READING PASSAGE:
━━━━━━━━━━━━━━━━━━━━

15  Data assimilation using the particle filter

15.1 Review of Batch vs Sequential Methods

Before beginning the introduction of the particle filter it is important to revisit the MCMC-MH approach that we used to estimate the parameters of a Bayesian model. Here is the general algorithm again:

for(i in 1:num_iterations){

Choose new parameters based on previous parameters

for(t in 1:length_of_time_series){

Make predictions over the complete time series

}

Calculate the likelihood of data given model and current parameters
Calculate the probability of priors given current parameters

Accept or reject parameters

}

Above, you see that the outermost for-loop is looping over the number of iterations (num_iterations). The inner loop is looping over the length of the time series (length_of_time_series). Therefore, this approach tests each parameter value choice in an iteration (and latent state if using a state space model) over ALL time points in the time series. As a result, we call this a batch method because it considers all data as a single “batch” of data.

Strengths of the batch method are:
- The parameters are consistent with all data
- Straightforward to estimate parameters, uncertainty parameters, and latent states

Weaknesses:
- Can be computationally slow
- Require re-fitting model if there is even a single new data point

Alternatively, sequential methods only analyze data one time point at a time. Here is general code for a sequential method - notice that the for-loop order is reversed


Calculate the prior distribution of parameters

for(t in 1:length_of_time_series){

for(i in 1:num_of_particles){

Make predictions for each particle based on the previous value for the particle

}

Compare particle to data (likelihood or other technique)

━━━━━━━━━━━━━━━━━━━━

PROVIDED INFORMATION:
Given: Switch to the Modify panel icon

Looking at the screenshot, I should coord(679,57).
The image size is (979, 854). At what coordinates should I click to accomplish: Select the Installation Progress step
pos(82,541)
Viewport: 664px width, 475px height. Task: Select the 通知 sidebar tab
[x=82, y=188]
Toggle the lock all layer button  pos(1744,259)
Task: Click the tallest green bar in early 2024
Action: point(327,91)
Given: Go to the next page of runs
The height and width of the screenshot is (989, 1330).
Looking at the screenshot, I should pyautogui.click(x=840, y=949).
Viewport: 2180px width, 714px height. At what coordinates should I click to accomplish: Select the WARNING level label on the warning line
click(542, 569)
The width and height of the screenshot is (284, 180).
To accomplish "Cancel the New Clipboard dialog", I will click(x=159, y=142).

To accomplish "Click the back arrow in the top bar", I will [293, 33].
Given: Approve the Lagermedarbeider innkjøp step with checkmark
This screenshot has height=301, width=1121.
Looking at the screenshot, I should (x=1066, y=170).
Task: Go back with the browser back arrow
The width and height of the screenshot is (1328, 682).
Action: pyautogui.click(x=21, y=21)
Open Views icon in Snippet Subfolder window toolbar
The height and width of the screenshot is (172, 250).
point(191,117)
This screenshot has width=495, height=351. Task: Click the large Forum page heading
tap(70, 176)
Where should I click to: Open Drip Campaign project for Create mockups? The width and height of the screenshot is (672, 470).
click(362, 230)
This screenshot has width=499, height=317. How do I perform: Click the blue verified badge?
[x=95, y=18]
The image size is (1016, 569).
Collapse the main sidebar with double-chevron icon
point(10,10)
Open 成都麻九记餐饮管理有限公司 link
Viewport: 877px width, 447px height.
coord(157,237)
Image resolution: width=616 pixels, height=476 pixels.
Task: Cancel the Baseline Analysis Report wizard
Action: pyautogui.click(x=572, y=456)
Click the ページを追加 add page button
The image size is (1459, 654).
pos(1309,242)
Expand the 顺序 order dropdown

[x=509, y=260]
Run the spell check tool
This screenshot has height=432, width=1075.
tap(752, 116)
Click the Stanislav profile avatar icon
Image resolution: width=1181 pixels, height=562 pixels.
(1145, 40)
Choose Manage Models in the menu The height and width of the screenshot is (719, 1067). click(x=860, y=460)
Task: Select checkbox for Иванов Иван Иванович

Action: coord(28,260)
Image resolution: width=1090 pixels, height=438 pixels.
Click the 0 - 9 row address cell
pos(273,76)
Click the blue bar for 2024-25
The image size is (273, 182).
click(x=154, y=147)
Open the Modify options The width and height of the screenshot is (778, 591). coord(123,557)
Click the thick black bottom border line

━━━━━━━━━━━━━━━━━━━━

CHALLENGE 1: According to the passage on batch and sequential methods, why is the MCMC-MH approach called a batch method? Answer in one to three sentences.
CHALLENGE 2: Print the part of the passage on batch and sequential methods starting at "Alternatively, sequential methods" and ending at "or other technique)".
Rely only on the passage on batch and sequential methods.

COMPLETE RESPONSE 1: Its inner loop runs over the whole length of the time series, so each parameter choice in an iteration is tested against all time points. Because it treats all the data as a single "batch," it is called a batch method.

COMPLETE RESPONSE 2:
Alternatively, sequential methods only analyze data one time point at a time. Here is general code for a sequential method - notice that the for-loop order is reversed


Calculate the prior distribution of parameters

for(t in 1:length_of_time_series){

for(i in 1:num_of_particles){

Make predictions for each particle based on the previous value for the particle

}

Compare particle to data (likelihood or other technique)